### Task details
Copy out word for word the lines between the line containing "Select the before document radio button" and the line containing "Open the 奖池", inclusive.

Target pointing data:

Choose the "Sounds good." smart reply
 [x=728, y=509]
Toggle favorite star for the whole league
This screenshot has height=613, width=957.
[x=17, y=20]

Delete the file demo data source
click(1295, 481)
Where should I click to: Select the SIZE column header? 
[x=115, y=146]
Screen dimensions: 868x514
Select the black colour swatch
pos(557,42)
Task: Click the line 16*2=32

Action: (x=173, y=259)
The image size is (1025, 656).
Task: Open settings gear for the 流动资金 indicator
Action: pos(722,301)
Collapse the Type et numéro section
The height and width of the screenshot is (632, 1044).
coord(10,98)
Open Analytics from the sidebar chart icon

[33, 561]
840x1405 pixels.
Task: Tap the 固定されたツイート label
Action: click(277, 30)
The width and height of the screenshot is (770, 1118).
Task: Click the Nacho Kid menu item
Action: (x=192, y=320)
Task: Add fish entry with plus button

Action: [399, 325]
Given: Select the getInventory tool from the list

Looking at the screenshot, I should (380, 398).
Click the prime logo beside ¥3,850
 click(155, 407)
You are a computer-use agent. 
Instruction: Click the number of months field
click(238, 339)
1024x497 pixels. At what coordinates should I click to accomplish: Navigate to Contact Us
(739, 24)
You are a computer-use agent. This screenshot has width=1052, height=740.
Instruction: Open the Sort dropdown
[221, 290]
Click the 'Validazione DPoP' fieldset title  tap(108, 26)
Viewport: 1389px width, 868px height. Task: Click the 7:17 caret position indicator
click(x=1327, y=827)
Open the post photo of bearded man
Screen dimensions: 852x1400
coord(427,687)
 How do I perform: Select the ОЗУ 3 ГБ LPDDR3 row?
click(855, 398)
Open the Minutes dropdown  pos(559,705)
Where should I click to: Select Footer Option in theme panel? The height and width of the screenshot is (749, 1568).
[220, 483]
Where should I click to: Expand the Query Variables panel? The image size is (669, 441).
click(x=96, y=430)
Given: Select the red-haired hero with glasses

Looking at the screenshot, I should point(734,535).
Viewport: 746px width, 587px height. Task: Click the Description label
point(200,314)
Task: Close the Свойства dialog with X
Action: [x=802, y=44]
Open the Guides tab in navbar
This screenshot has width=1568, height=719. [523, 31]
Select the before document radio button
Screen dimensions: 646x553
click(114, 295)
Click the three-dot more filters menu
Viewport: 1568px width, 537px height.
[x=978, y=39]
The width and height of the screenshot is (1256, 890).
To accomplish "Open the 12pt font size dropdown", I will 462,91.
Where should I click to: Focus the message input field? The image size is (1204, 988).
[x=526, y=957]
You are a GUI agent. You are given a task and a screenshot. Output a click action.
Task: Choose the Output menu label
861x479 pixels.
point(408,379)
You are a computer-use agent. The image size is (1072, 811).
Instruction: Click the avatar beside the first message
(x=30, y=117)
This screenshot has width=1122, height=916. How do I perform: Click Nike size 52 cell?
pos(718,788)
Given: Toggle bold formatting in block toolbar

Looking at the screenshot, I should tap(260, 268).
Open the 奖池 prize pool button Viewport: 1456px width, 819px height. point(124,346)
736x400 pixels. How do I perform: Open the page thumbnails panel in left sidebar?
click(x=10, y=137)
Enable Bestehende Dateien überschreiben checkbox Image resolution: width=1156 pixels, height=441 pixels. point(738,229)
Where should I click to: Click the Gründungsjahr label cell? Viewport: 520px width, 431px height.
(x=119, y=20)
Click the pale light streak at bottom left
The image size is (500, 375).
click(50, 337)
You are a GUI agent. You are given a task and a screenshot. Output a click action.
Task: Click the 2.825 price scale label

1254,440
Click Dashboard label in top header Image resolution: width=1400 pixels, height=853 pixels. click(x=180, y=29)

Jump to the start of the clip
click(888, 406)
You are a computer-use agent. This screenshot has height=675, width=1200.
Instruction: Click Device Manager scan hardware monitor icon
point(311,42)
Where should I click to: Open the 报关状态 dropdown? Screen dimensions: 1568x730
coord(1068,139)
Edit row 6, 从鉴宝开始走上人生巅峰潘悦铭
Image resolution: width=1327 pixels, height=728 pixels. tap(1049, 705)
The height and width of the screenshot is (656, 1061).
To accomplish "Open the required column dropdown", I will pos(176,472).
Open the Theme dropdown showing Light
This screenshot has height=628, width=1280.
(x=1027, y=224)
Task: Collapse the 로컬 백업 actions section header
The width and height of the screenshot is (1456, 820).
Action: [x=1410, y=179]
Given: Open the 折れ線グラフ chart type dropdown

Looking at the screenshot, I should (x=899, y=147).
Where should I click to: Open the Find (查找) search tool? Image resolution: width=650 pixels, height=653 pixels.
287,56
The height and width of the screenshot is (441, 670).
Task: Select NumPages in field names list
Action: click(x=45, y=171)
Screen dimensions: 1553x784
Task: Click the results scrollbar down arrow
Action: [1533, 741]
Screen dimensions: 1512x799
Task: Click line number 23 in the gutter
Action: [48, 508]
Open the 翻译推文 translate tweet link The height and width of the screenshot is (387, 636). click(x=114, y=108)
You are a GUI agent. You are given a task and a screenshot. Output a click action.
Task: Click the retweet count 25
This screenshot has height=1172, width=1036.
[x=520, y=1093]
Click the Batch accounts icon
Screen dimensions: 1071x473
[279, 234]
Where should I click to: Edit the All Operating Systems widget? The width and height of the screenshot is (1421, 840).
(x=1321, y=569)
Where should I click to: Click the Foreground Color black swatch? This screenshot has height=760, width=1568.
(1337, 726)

### Solution to the exercise
Select the before document radio button
Screen dimensions: 646x553
click(114, 295)
Click the three-dot more filters menu
Viewport: 1568px width, 537px height.
[x=978, y=39]
The width and height of the screenshot is (1256, 890).
To accomplish "Open the 12pt font size dropdown", I will 462,91.
Where should I click to: Focus the message input field? The image size is (1204, 988).
[x=526, y=957]
You are a GUI agent. You are given a task and a screenshot. Output a click action.
Task: Choose the Output menu label
861x479 pixels.
point(408,379)
You are a computer-use agent. The image size is (1072, 811).
Instruction: Click the avatar beside the first message
(x=30, y=117)
This screenshot has width=1122, height=916. How do I perform: Click Nike size 52 cell?
pos(718,788)
Given: Toggle bold formatting in block toolbar

Looking at the screenshot, I should tap(260, 268).
Open the 奖池 prize pool button Viewport: 1456px width, 819px height. point(124,346)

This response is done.